* Written instruction *
Please write out the records below as a numbered list, skipping blank lines and leaving out the pictures.

* Items *
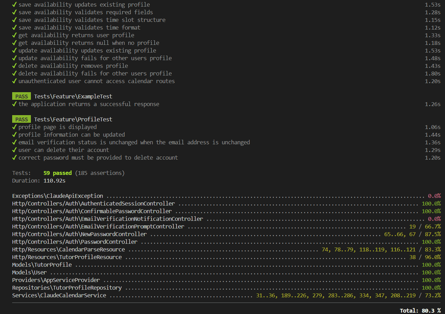Click the 'Total: 80.3 %' coverage summary

click(x=420, y=311)
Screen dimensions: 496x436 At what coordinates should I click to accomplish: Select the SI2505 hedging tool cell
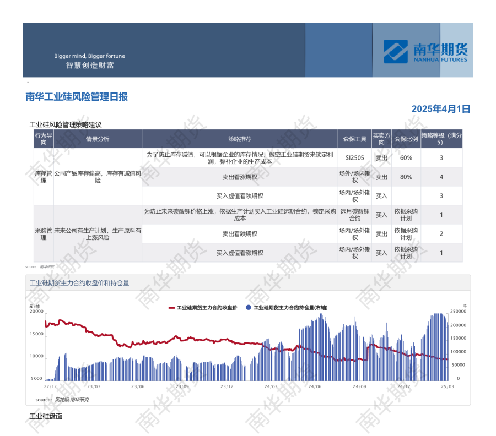click(354, 158)
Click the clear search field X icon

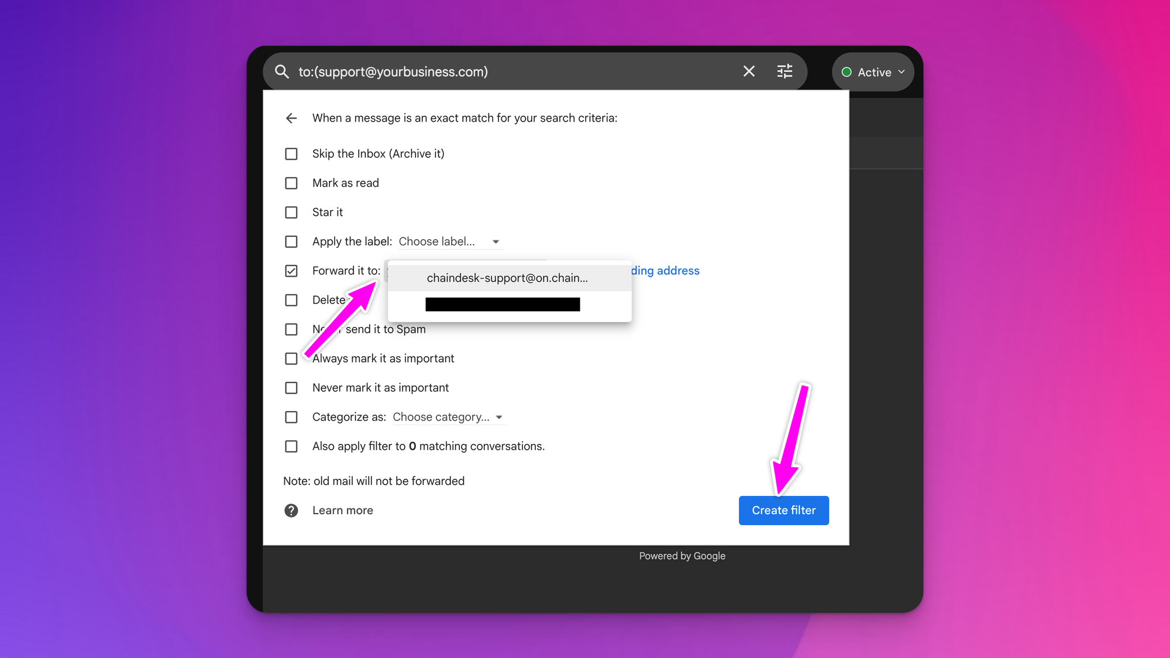tap(749, 71)
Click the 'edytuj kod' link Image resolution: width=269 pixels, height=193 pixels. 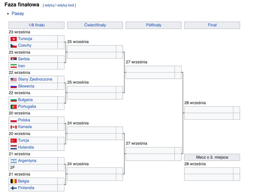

* Exercise response *
1. Click the 'Total: 80.3 %' coverage summary
2. click(x=420, y=311)
3. Screen dimensions: 496x436 At what coordinates should I click to accomplish: Select the SI2505 hedging tool cell
4. click(354, 158)
5. Click the clear search field X icon
6. tap(749, 71)
7. Click the 'edytuj kod' link Image resolution: width=269 pixels, height=193 pixels. 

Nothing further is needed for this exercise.